● **TEXTO DADO**:
Escojo la segunda y por primera vez en un buen montón de días
vuelvo a sentir que estoy perdido en mitad de la naturaleza.
Tras
coronar una colina, me doy de bruces con un asentamiento hippie
llamado “La Casa de los Dioses”, que consta de un par de
construcciones de adobe en las que viven sus dueños y, de vez en
cuando, algún peregrino que se enamora del lugar. Junto a la entrada
han instalado un puesto con café, varias clases de zumos, huevos
duros, fruta… todo ello a cambio de “la voluntad”, que por lo
que veo generalmente consiste en un euro. Me desprendo de la mochila
y almuerzo allí mismo un par de huevos duros, café y algo de fruta.
La
bajada hasta Astorga se hace más fácil ahora, con el estómago
lleno, aunque hay que salvar un último repecho antes de alcanzar el
albergue de las Siervas de María. A pesar de su nombre, el lugar
está regentado por voluntarios civiles y cuenta con una estupenda
cocina. Hace varios días que no veo a El Nieto de Johnny Winter, las
Gemelas Gilipollas, la Chica Danesa, Barak y el resto de su grupo,
que decidieron parar en algún lugar antes de León y que por tanto
caminan con un día de retraso con respecto a nosotros.
La
cena será entonces para la pequeña “familia” que hemos empezado
a formar entre Anna, Juan, Massimiliano, Fabio y yo.
Juan y
Massimiliano tienen en común, además de una imparable pasión por
la cerveza y las hierbas inflamables, un tatuaje con el nombre de una
chica… que ya no forma parte de sus vidas. Juan ha conseguido
cubrirlo con otro. Massi se lo está pensando. Massimiliano odia
volar (para llegar a Saint-Jean de Pied de Port viajó en tren de
Verona a París y después a Bayona) y tiene el gruñido y la queja
fáciles. Los dos se entienden perfectamente y mantienen largas
conversaciones, aunque ninguno de los dos habla el idioma del otro.

● **CONSIGNA**:
Contesta estas preguntas con datos del texto dado:
(a) ¿Qué nombre tiene el asentamiento hippie que aparece al coronar la colina?
(b) ¿Quiénes llevan el albergue de las Siervas de María?
(c) ¿Cómo llegó Massimiliano a Saint-Jean de Pied de Port?

● **CONTENIDO DEL MATERIAL**:
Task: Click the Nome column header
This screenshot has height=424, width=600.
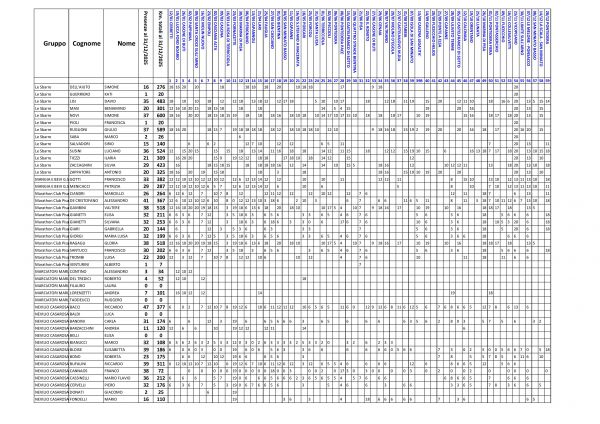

● **RESPUESTA DEL EJERCICIO**:
(a) “La Casa de los Dioses”.
(b) Voluntarios civiles.
(c) En tren, de Verona a París y después a Bayona.